人工知能が人類を超えたときの社会を想像する

人工知能

NHKスペシャル「ネクストワールド」の描く2045年の世界が、現在技術の延長でしかなく、特に働き方について現在のステレオタイプそのままだったという記事を読みました。

30年後も専業主婦がいるのか? :: INSIGHT NOW!

ステレオタイプだという部分をかいつまんで紹介するとこんな感じになります。

たくさんの人がスーツを着てオフィス街に通勤し、オフィス内で働いている人は男性と若い女性ばかり。家では専業主婦らしき母親が料理し、夫と二人の子供が食卓で食べる。ダイエットと恋愛しか頭にない女子大生の娘と、出世の件で夫を責める専業主婦。

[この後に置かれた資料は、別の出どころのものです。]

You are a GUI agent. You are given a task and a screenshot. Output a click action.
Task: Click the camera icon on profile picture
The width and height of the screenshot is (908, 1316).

こんなところがシンギュラリティを超えた社会としては、違和感があるということです。

シンギュラリティとは、人工知能の知的能力が全人類の知的能力の総和を超えること、またはその時を言います。米国の未来学者レイカーツワイルはそれを2045年頃だと予想しています。「ネクストワールド」は、それを踏まえて舞台を2045年に設定しています。

シンギュラリティが起きると予想されているのは、人工知能が自ら知的な機械を設計できるようになり、人工知能の能力が爆発的に進化するためです。つまり、2045年には人工知能は自らを改善することができ、人類よりもはるかに賢くなっているという前提です。

そのような時代には、人類の働き方はどのように変わるでしょうか?

人工知能が人類に都合よく進化すると仮定すると、社会のインフラは機械化され、その運用やメンテナンスは最適化された方法で人工知能が行います。食糧、エネルギー、物流、交通などのインフラに人が関わることはなくなっています。

食糧問題やエネルギー問題は解決しているかもしれません。あるいは、さらなるイノベーションを待たなければ、枯渇することが予想されているかもしれません。いずれにしても、もはや人類が関われる問題ではなくなっているはずです。

それでも人類は、子供を産んだり、食事をしたりして、一緒に暮らします。これは30年程度では変わりません。女子大生の主な関心ごとがダイエットと恋愛であっても不思議ではありません。

人工知能にまかせられることは人工知能にまかせながら、人類は自らの欲求に従って行動します。マズローの欲求5段階説による承認欲求や自己実現欲求を満たそうとします。

端的に言えば、自分の好きで得意なことをして、他人の役に立とうとします。人工知能や機械を活用しながら、主に人と人が関わる仕事につくことになります。

するとどんなに技術が発展したとしても、他人と会うことは必要になります。人と人が会って活動するためには、オフィスのようなところが効率的です。

住居は最適化され過度に密集することはなくなり、通勤地獄もなくなります。しかし、通勤はあります。人と会うときにはそれなりにきちんとした服装をしますから、多くの人がスーツを着ていることもありえます。

ただ、オフィスにいる人が男と若い女性だけというのはおかしいと思います。男女比は半々で、年齢も20代から80代ぐらいまで広がっていると考えるのが妥当です。すなわち健康な人は皆なんらかの形で働くことになります。

政府や会社といった組織は変化しにくいものです。人工知能がどんなに最適解を示しても、既得権益者は法律や組織を変えようとしません。すると出世で悩む人も出てきます。

人工知能が人類に都合よく進化すると仮定すれば、人工知能の能力が人類を超えても、人類の仕事の内容が変わることはあっても、人類の生活は30年ぐらいではそれほど変わりません。